Start from upstream, don't duplicate. The vex README maintains a canonical CLAUDE.md snippet — see README.md → "CLAUDE.md Integration". Paste it into your global ~/.claude/CLAUDE.md (applies to every project) or a project-local ./CLAUDE.md (overrides global per repo).

Then graft on these local additions — they go beyond what upstream covers and are worth keeping wherever you install vex:

  1. MCP server line — add this near the top of the snippet so Claude knows the MCP route exists:

    Equivalent MCP tools are also available via the vex MCP server when registered (vex mcp install --agent claude-code, or manually claude mcp add vex -s user) — prefer them inside a Claude Code session for cheaper token output; use the Bash CLI from subagents, hooks, and scripts (and for CLI-only features like pattern, paths, reachable, diff, history, and the --strict / --why flags).

  2. Skip-vex rule — add to the Rules block:

    Skip vex for non-code text — config files (YAML/JSON/TOML), docs, log strings, free-form prose — and for files in languages vex doesn't parse. Fall back to the next tool in the priority chain that's actually capable for the case (typically Grep/Glob for free-form text).

  3. Subagent reminder — add to the Rules block:

    Subagents (Plan/Explore/general-purpose) don't inherit project CLAUDE.md or the parent's MCP toolset — explicitly tell them in the prompt to use vex via Bash for code search.

  4. auto_update accuracy fix — upstream says "Run vex update after modifying source files if auto_update is not enabled." With auto_update = true it runs before each search, so during a Claude session the manual update is rarely needed. Reword as:

    Run vex update manually after editing only if auto_update = false; with auto_update = true, vex auto-refreshes before each search.

  5. --semantic cost note — append to the vex index --semantic line in the Indexing block:

    downloads ~86 MB ONNX model on first run, enables vex search --semantic, vex similar, vex duplicates.

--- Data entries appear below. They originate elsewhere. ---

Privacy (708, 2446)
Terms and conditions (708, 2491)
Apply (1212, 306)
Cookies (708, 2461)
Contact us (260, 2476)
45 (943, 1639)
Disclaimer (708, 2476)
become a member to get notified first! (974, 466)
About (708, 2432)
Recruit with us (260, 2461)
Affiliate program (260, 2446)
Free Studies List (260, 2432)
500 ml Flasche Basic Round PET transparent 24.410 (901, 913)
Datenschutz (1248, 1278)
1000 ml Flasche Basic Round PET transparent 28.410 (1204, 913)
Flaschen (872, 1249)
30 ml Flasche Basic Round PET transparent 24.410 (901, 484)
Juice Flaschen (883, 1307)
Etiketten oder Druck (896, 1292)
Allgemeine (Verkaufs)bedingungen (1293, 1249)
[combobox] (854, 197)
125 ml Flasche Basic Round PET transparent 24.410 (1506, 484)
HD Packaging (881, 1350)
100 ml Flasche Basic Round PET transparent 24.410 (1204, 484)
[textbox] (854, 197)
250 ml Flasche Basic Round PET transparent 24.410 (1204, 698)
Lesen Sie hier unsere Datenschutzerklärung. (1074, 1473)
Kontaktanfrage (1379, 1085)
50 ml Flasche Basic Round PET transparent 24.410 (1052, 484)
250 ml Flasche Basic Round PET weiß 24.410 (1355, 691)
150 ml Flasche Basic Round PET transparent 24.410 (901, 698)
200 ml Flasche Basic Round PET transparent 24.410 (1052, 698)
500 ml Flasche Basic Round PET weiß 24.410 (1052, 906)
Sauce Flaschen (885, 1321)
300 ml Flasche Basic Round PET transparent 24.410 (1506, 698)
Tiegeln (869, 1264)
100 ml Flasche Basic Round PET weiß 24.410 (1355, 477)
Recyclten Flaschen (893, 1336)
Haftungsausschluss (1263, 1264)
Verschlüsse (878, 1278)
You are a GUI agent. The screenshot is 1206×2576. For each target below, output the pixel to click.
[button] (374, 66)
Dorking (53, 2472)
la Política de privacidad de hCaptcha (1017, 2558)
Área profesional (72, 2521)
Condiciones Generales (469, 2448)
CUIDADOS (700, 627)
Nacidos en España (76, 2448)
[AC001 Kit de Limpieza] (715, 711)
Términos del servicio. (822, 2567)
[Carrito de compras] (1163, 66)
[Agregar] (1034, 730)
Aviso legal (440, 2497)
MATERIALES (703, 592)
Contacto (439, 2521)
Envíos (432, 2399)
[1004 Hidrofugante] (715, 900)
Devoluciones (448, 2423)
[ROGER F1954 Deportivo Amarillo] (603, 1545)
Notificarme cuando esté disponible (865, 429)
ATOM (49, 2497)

When to put it in global vs project CLAUDE.md:

  • Global (~/.claude/CLAUDE.md) — preferred default once vex-mcp is registered at user scope. Vex becomes the recommendation for every project as soon as the index is built.
  • Project-local (./CLAUDE.md) — for overrides (different fallback chain, monorepo-specific --filter paths, language-specific --kind defaults, or excluding vex on repos where it isn't set up).

Caveats (as of v1.16.0)

vex is young but maturing fast — several earlier quirks are now fixed: implementations detects generic-parameterized subclasses (class Foo(Base[T])) since v1.7.0; usages is AST-precise by default with binder-resolved --strict refs (Rust/TS/Python/C#/C++) since v1.8.0 — no longer the text-flavored matcher it once was; prebuilt Windows binaries removed the build-from-source requirement.

Still invisible to usages in both modes: decorator-based dispatch (@router.get), string-resolved targets (Celery task names, Uvicorn factory strings), reflection / getattr, and dynamic imports — before any rename or delete, backstop with vex grep '\bName\b'. Verify load-bearing results against ast-index or Grep.

vex vs AST Index — when each wins

Both tools cover similar ground, but they're not interchangeable. For a point-in-time head-to-head on a real mixed-language repo (Python / Kotlin / TypeScript / JavaScript) with measured latency, quality differences, and version-pinned findings, see code-search-vex-vs-ast-index.md. Headline: keep vex as primary, fall back to ast-index changed --base <branch> for code-review diffs (no vex equivalent) and to ast-index symbol/usages when vex's textual matches are too noisy.